Your code would probably work in practice (you could have just tried it!). However, technically, it invokes undefined behaviour; the standard doesn't allow you to access a char array through a pointer of another type.
And more generally if I have a string: char tab[] = "abcdef"; How would it be stored in the memory? Will it be reversed like: "fedcba"?
No. Otherwise tab[0] would give you f.
Your alternative method for checking endianness would work.
char tab[] = "abcdef" would be stored in that same order: abcdef
Endianness comes into play when you access multiple bytes (short, int, and so on). When you try to access tab[] as a short array using a little endian machine, you'd read it as ba, dc, fe (whatever their actual byte equivalents are, this is the order the chars are "evaluated" in the short).
It would be safer, i.e. standards-compliant, to use a union.
Both ways are not guaranteed to work, furthermore, latter invokes undefined behavior.
First fails if sizeof(char) == sizeof(short).
Second may fail for the same reason, and is also unsafe: result of the pointer cast may have wrong alignment for short, and accessing the (short) value invokes undefined behavior (3.10.15).
But yes, the char buffer is stored sequentially into memory so that &test[0] < &test[1],
and more generally, as others have already said, char tab[] = "abcdef" is not reversed or otherwise permuted regardless of endianness.
Would the following be the most efficient way to get an int16 (short) value from a byte array?
inline __int16* ReadINT16(unsigned char* ByteArray,__int32 Offset){
return (__int16*)&ByteArray[Offset];
};
If the byte array contains a dump of the bytes in the same endian format as the machine, this code is being called on.

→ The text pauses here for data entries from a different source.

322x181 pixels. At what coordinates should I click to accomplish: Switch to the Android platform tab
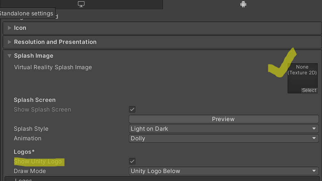[243, 4]

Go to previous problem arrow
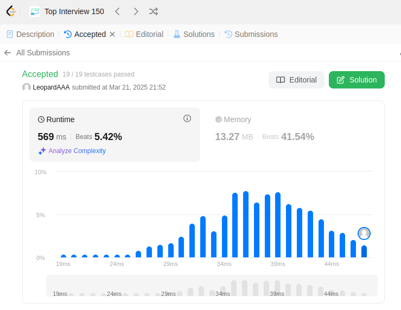[117, 11]
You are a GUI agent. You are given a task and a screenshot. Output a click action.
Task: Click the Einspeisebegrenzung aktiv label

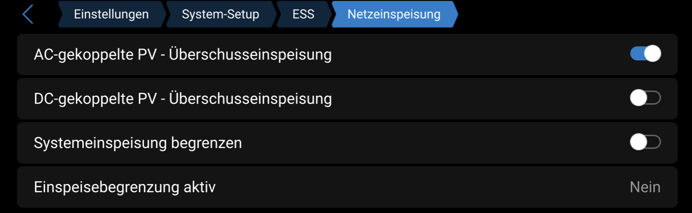point(124,187)
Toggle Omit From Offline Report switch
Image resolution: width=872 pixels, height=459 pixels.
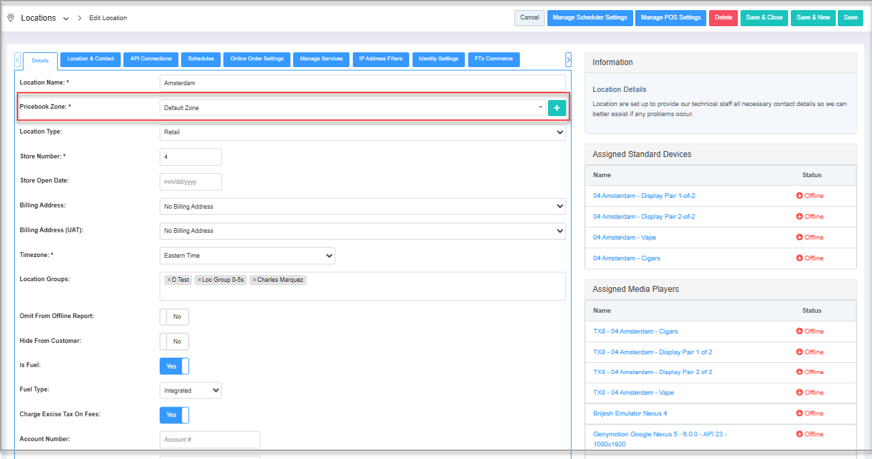[x=174, y=317]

Alternatives are welcome.
It depends on what you mean by "efficient", but note that in some architectures this method will fail if Offset is odd, since the resulting 16 bit int will be misaligned and you will get an exception when you subsequently try to access it. You should only use this method if you can guarantee that Offset is even, e.g.
inline int16_t ReadINT16(uint8_t *ByteArray, int32_t Offset){
assert((Offset & 1) == 0); // Offset must be multiple of 2
return *(int16_t*)&ByteArray[Offset];
};
Note also that I've changed this slightly so that it returns a 16 bit value directly, since returning a pointer and then subsequently de-referencing it will most likely less "efficient" than just returning a 16 bit value directly. I've also switched to standard Posix types for integers - I recommend you do the same.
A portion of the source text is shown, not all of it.